Isn’t it great how the internet provides us with new information and tantalizing reading every minute of every day? As a home-based small business, my work keeps me online a lot, and I’m constantly adding subscriptions and signing on for updates. You want to stay informed, and it’s really fun to get the latest news instantly. It’s a kind of ongoing education that I’ve come to see as really important. The down side, though, is the gigantic amount of email I get all the time.My clients’ emails are top priority, and when they are sent to me along with all the other subscriptions, news flashes, and spam – not to mention personal messages – it can get tricky keeping things in order. Actually, that’s a nice way of saying it can become downright chaotic.
Recently, my Inbox reached a tipping point, and I realized I had to do something or drown in the daily avalanche. I was repeatedly hearing the little email ding-dong and interrupting my work to see who wrote. I was faced with massive lists of mail every morning, some of which regularly distracted me from getting to work. It took hours to read, sort, file, and delete as appropriate. It was time to tame the raging bull.
My first step was to set my email to download only every 90 minutes. Later, I decided to turn off the automatic download completely, and now I just keep to my own schedule of downloading and reading it at 9am, 1pm and 5pm. So now it’s under my control, instead of me being a slave to it.
The second step has also helped a great deal, and that was to set up a separate email address for all my subscriptions and newsgroups. These then go straight to their folders when I manually download mail from that address, and I can read them at appropriate times.
As for client emails and other relevant messages that get sent to my inbox, I have individual client folders set up.

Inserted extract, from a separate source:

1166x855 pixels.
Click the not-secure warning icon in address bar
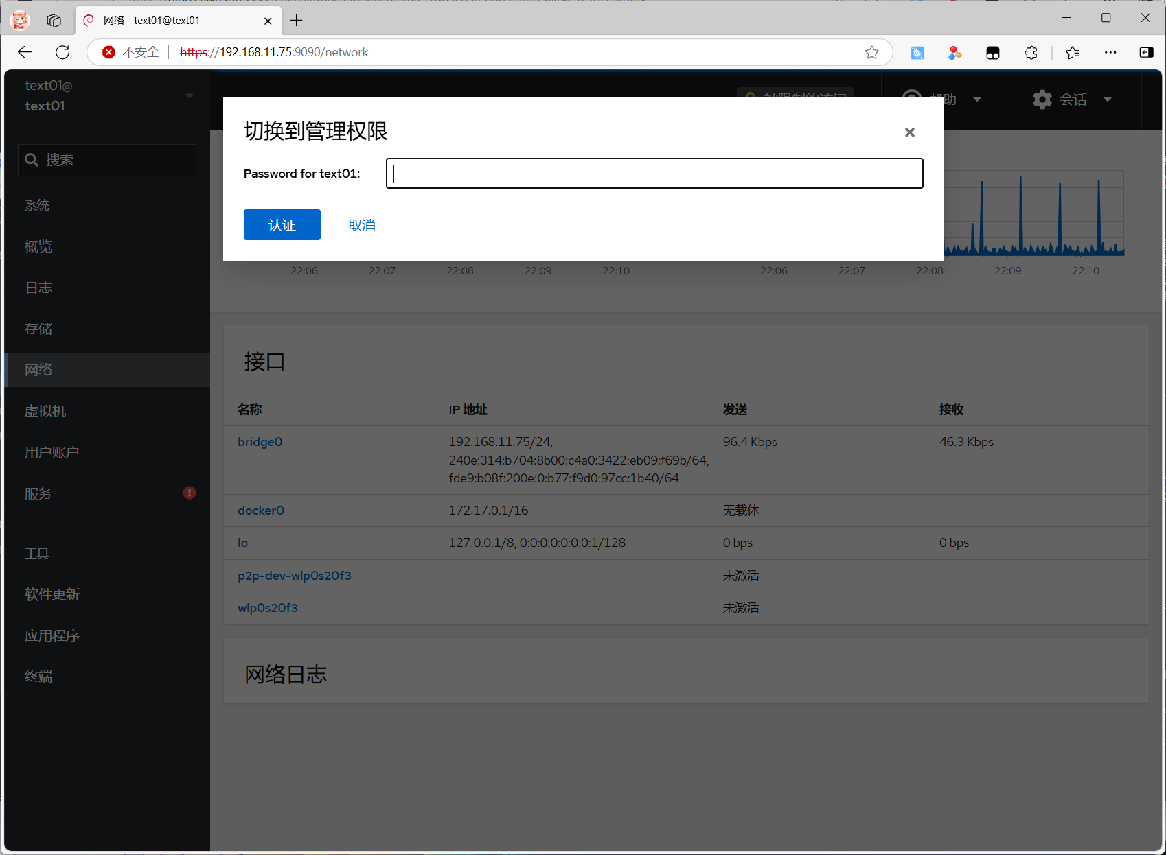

When checking mail, I simply assign each message to the client folders, and then read them when I’m working on that particular customer’s tasks. I also check emails from that client at ‘off-email-hours’ – i.e., while I’m on task with them – but not if my focus needs to be on a different client. So there’s a time and place for everything.
Now, I’m so proud of my empty Inbox! Anything that comes in but doesn’t seem to fit in my categories goes in a miscellaneous folder, which I can clean out whenever I have time to spare.
If your email client has a calendar with daily reminders, you can use that feature synched with your email organization. Just set a reminder to read a message that’s important, but not time-bound.
I hope you can use some of these ideas to keep from being buried in your email, save time, and enjoy being organized. It’s a wonderful feeling!